Questa è una resa anche di carattere culturale. Si dice che la causa sia la globalizzazione, la «scarsa competitività» del prodotto, un modello di sviluppo non più sostenibile.
Ma la verità è che nessuno ha fatto nulla. Questa classe dirigente non ha mai avuto una sola idea valida in grado di fronteggiare la crisi o perlomeno di provarci.
Con la chiusura della Coalac, Ascoli dice addio a un punto fermo della produzione «a chilometri zero», fatto che segna quantomeno una sconfitta per una classe politica che si riempie la bocca di «ascolanità» e orgoglio locale. Sono chiacchiere: alla prova dei fatti, l'intero sistema economico cittadino è stato abbandonato a sé stesso e lasciato affondare come la Costa Concordia, facendo finta di niente.
Tutta la nostra solidarietà è rivolta ai lavoratori scesi oggi in piazza. Sinistr[AP]erta e SEL – Ascoli per Rita Forlini sono con loro. Ma oggi non perdiamo solo posti di lavoro. Oggi perdiamo un patrimonio collettivo di inestimabile valore: in questa città nessuno berrà più latte ascolano. Non è solo un dettaglio: è il tradimento di una storia, è la resa di un'idea più alta e nobile della politica intesa come progetto comunitario, come strumento al servizio dell'economia locale.
Questa sconfitta sì, è di tutti, ma ha responsabilità politiche ben precise. La crisi economica, che ad Ascoli più che altrove ha causato disastri, è nata e cresciuta sotto le insegne di una destra incapace di trovare soluzioni, una destra immobile di fronte alla catastrofe determinata dalle sue stesse politiche liberiste e culturalmente incapaci di immaginare una riconversione “glocal”, fondata sulle vocazioni economiche territoriali, dello sviluppo. Non parli ora di multinazionali cattive chi per quindici anni non ha fatto altro che deridere proprio coloro che avvertivano dei rischi della globalizzazione. Non siamo mai stati ascoltati perché la destra diceva che “la crisi non esisteva” e che il liberismo era il migliore dei sistemi possibili, quindi non bisognava prendere nessuna precauzione.
Per giustificare le proprie mancanze si dirà ora che «il territorio non è attrattivo» per colpa dei sindacati e dei diritti sul lavoro.
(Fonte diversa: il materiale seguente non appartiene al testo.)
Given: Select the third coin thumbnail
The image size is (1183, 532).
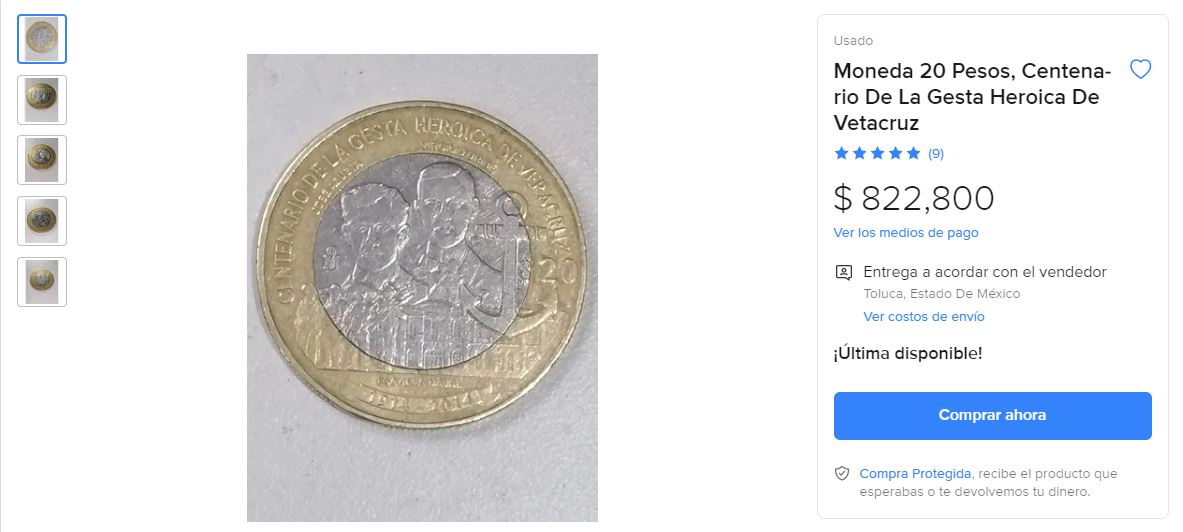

La verità è molto più semplice: questo territorio non è attrattivo perché nessuno ha fatto nulla per salvaguardarne il suo tessuto economico originario, la trama di piccole imprese, piccole aziende e gioielli locali che una politica in grado di decifrare la fase storica avrebbe dovuto mettere in relazione e interazione, facendo sistema e rete locale, come avevamo iniziato a fare dal 2004 al 2009 durante il governo della Sinistra in Consiglio provinciale. Ma quando a mancare è un disegno di prospettiva è ovvio che tutto decada e affondi.
Dopo le contestazioni subite in consiglio provinciale per il modo dilettantesco con cui si è gestita la faccenda della sesta vasca di Relluce, la destra ascolana si trova davanti al secondo disastro in pochi giorni. È un disastro che corona cinque anni di lenta ma inesorabile decadenza.
Perché lottare per la salvezza dell'Ascoli Calcio è importante, certo. Peccato non avere avuto la stessa passione qualche anno fa, quando a fallire erano le fabbriche. Se il medesimo interesse fosse stato messo al servizio delle tante vertenze che si sono susseguite dal 2008 ad oggi, forse vivremmo in una città migliore, una città che non costringe i propri figli all'esodo, a quel fenomeno ottocentesco che è tornato ad essere l'emigrazione di un'intera generazione per assenza di prospettive!
La politica non è solo gestione dell'esistente, la politica non è solo mettere a posto un marciapiede o un'aiuola, mentre attorno la città si spopola, mentre attorno la città muore. La politica è avere un disegno, la politica è costruire prospettive e speranze di vita, la politica è riconoscere le priorità vitali per un territorio ferito.
L'intera classe dirigente che governa Ascoli da quindici anni è sotto accusa. Guardate i frutti malati delle vostre tre amministrazioni: una generazione intera costretta a fuggire, un'economia al tracollo, una zona industriale rasa al suolo dalla crisi come dopo una guerra.
I manifesti con cui tappezzate le strade di Ascoli, ringraziandovi da soli (per cosa?), sono per caso uno scherzo di carnevale giocato in anticipo? Oggi si chiude l'ennesimo capitolo nero di un'amministrazione incapace di difendere la città, di difendere i diritti dei lavoratori e delle imprese locali, di salvaguardare il passato e costruire un'idea di futuro, un'intera classe politica che ha fallito su tutti i fronti!
Oggi lo diciamo ad alta voce: avete fallito, abbiate la dignità di chiedere scusa a una città in ginocchio.